Ed Kruzins, CSIRO and Richard Stephenson, CSIRO

When the Cassini space probe makes its final descent into Saturn later today, data from the final nine hours of the mission will be sent back to NASA’s tracking station in Canberra, Australia.

As the probe descends, it will capture images and data from Saturn and its atmosphere, revealing more of the planet’s secrets.
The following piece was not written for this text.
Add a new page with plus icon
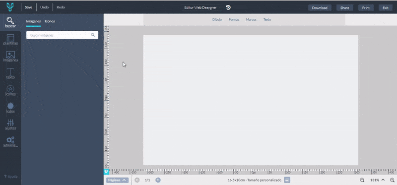 coord(158,180)
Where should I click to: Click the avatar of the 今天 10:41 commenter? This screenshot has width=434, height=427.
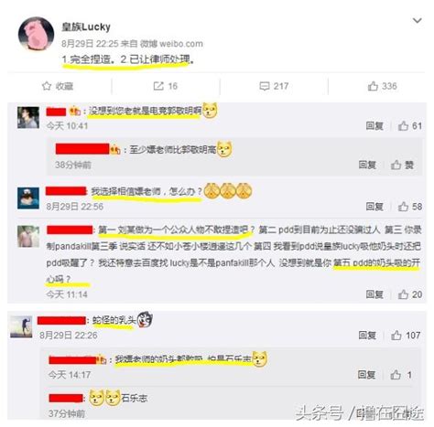[x=28, y=117]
Under the spacecraft’s normal operations, its instruments first store and later forward images and data to Earth.

But in Cassini’s final hours, it will be transmitting home in real time, with the signals picked up by the CSIRO-managed Canberra Deep Space Communication Complex (CDSCC).
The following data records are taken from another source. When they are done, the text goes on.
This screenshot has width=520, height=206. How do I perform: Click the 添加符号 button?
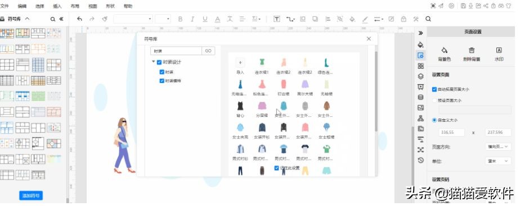pyautogui.click(x=31, y=196)
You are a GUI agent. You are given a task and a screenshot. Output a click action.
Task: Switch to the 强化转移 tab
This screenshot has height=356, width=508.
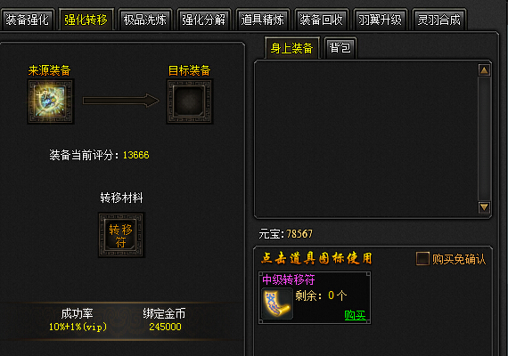coord(86,20)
Read more: The secrets of Titan: Cassini searched for the building blocks of life on Saturn’s largest moon

The CDSCC is part of NASA’s Deep Space Network, one of three tracking stations around the world that provide vital two-way radio contact with Cassini and 30 other spacecraft including Voyagers 1 and 2.

Cassni’s final journey in local AEST times.

Cassini’s final bonanza of data, transmitted as weak radio signals, will take 83 minutes to travel 1.5 billion km at the speed of light to reach the giant dish antennas in Canberra.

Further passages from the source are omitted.